- [DIRECTIONS FOR THIS TASK]: Below is a listing with pictures in it; transcribe exactly the lines from the one that has "This screenshot has height=810, width=1206." through the one that has "to assembler view", and omit those pictures.

*** DATA Section Begins ***

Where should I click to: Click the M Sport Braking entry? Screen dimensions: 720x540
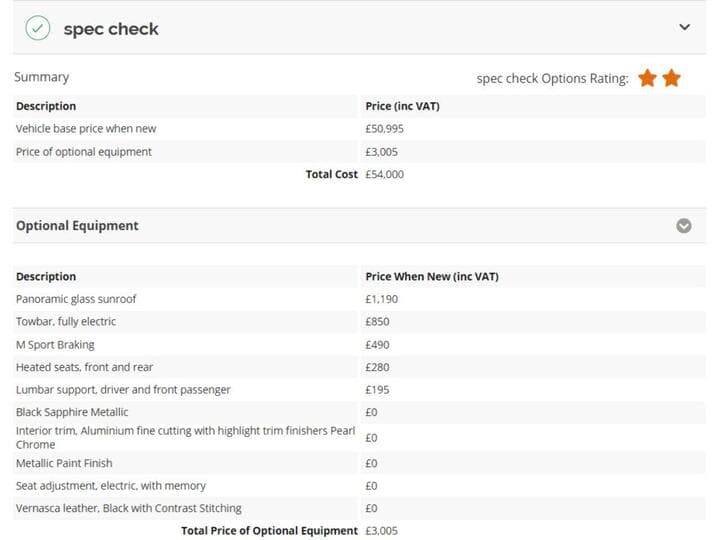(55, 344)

*** DATA Section Ends ***
*** DATA Section Begins ***

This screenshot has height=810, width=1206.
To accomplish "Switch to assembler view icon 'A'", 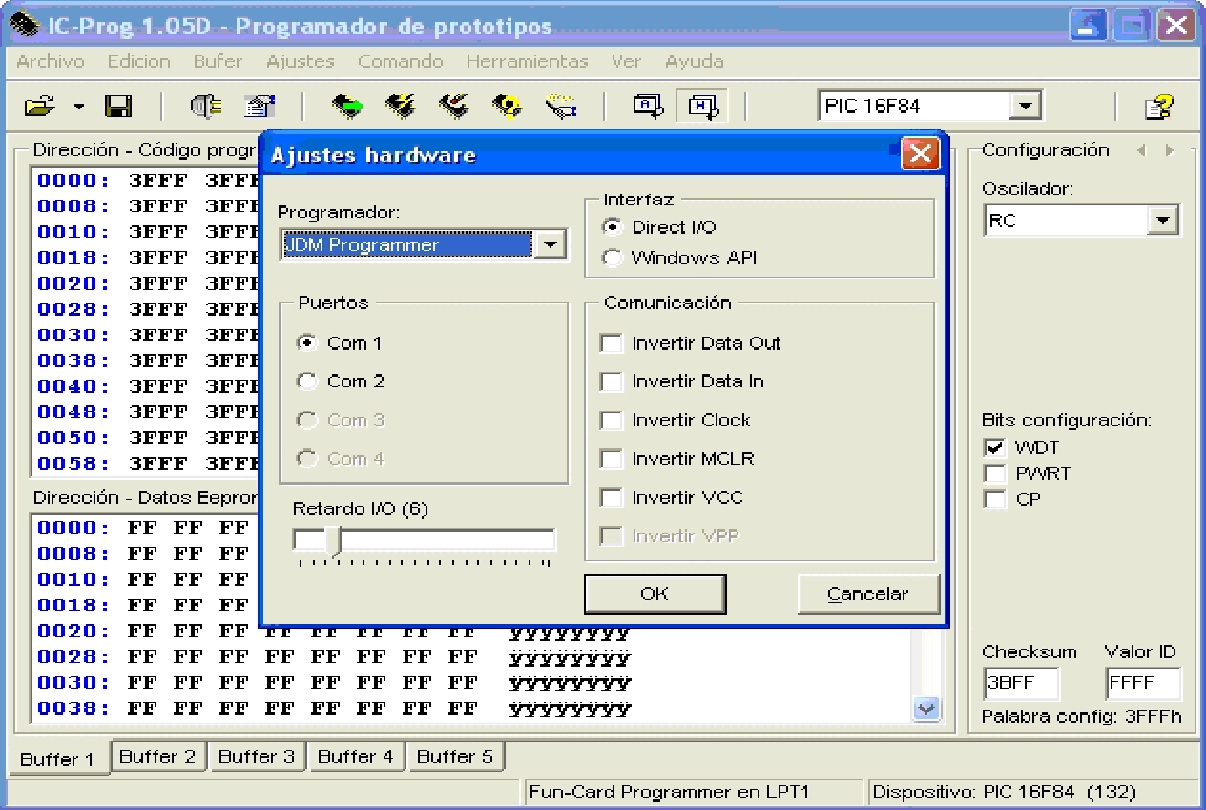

*** DATA Section Ends ***
*** DATA Section Begins ***

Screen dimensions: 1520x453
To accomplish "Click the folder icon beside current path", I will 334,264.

*** DATA Section Ends ***

- [RESPONSE]:
This screenshot has height=810, width=1206.
To accomplish "Switch to assembler view icon 'A'", 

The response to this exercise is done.